Realizado por Todd Philips, Joker é um filme que não deixa ninguém indiferente: ou se gosta ou não se gosta. Retrata de uma forma propositadamente negra todo o processo de decadência de alguém que é um desajustado da sociedade e que vai perdendo tudo aquilo em que se apoiava para manter um mínimo de sanidade. Mostra uma sociedade completamente indiferente para com o próximo.

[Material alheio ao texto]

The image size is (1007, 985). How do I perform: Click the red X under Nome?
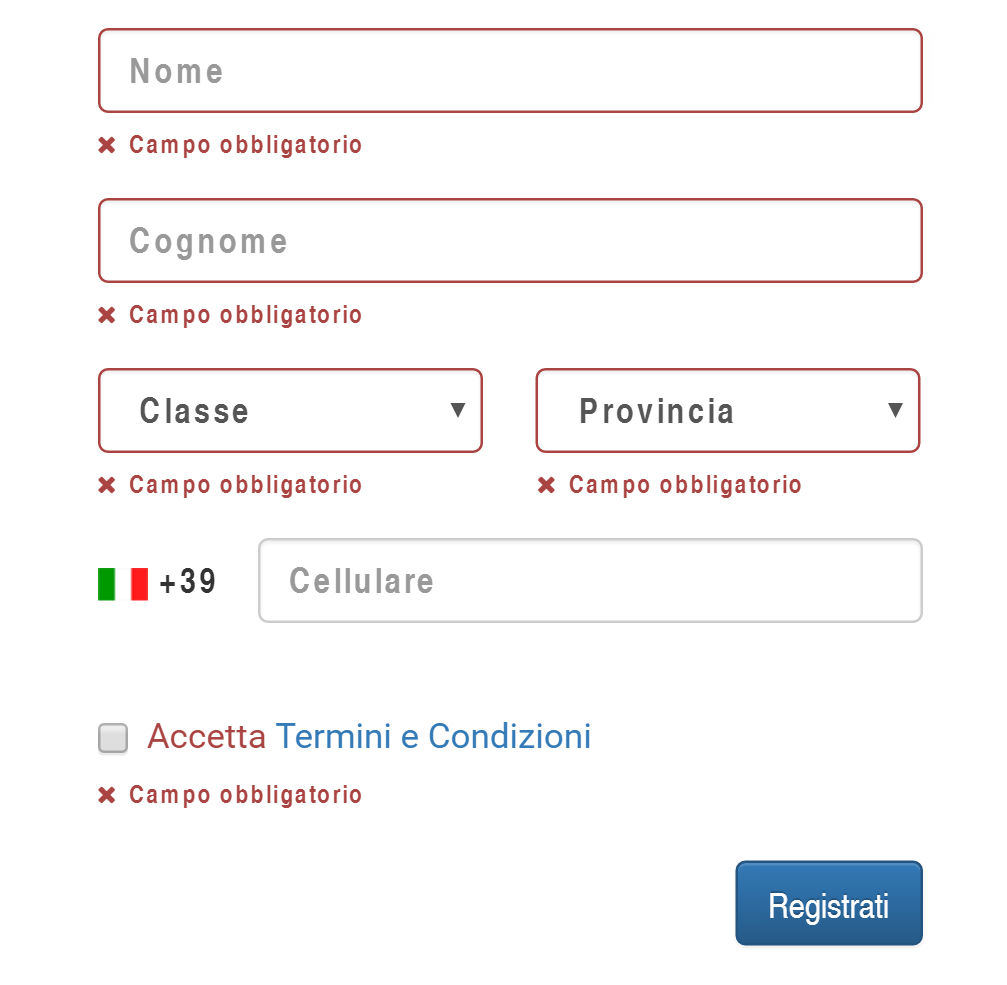(107, 145)
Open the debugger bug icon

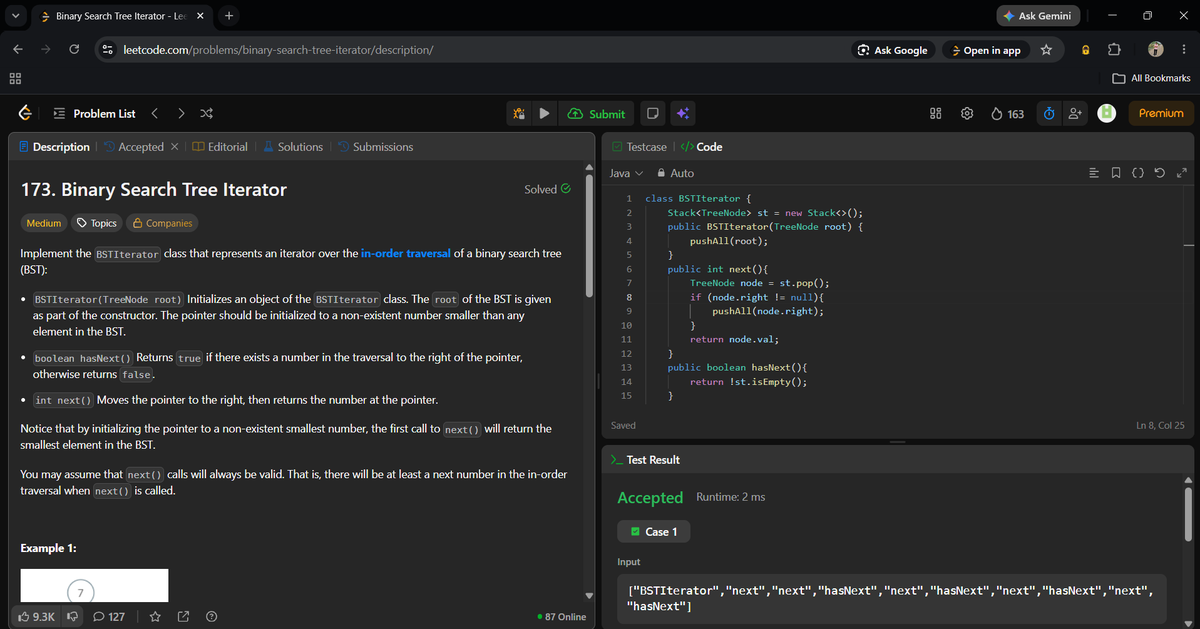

Visualmente a fotografia é escura, como que a querer mostrar a tristeza da vida de Arthur. O argumento parece estar construído de uma forma que faz com que uma fatia das pessoas possa sentir empatia com Arthur, aqueles que são os esquecidos, ignorados e maltratados da sociedade. Esse era um receio latente na sociedade americana, pois muitos tinham medo de que o filme inspirasse vários tipos de insurreições contra as autoridades.

Aquilo que pode impactar negativamente os espetadores é a falta de aspetos positivos, de algo que seja uma chama de esperança num mundo melhor. Talvez isso torne o filme um pouco duro e difícil de desfrutar confortavelmente.

Há que, no entanto, destacar o tremendo desempenho de Joaquin Phoenix, no papel de Arthur Fleck/Joker. O ator, que já tinha habituado as audiências a grandes atuações, como, por exemplo, em Gladiator (Ridley Scott; 2000) onde interpreta o papel do louco imperador Comodo; ou em O Mentor (Paul Thomas Anderson; 2012), representando a figura de Freddie Quell, um veterano de II Guerra Mundial que procura ajustar-se na sociedade e conhece o líder de um movimento religioso. No entanto, neste parece suplantar-se conseguindo dar força à personagem através da sua expressividade facial e da sua linguagem corporal. O ator teve que perder cerca de 23 kg para poder interpretar a personagem.

Icónica a dança que Joker realiza nas escadas perto de sua casa quando se dirige para o programa de Murray Franklin.

Para finalizar, é curioso que no ano em que Batman completou 80 anos, seja a figura do seu arqui-inimigo a que ganha um grande protagonismo, ultrapassando em Portugal, pelo menos, as receitas de bilheteira de todos os filmes do Homem-Morcego. Um filme que vale a pena ver.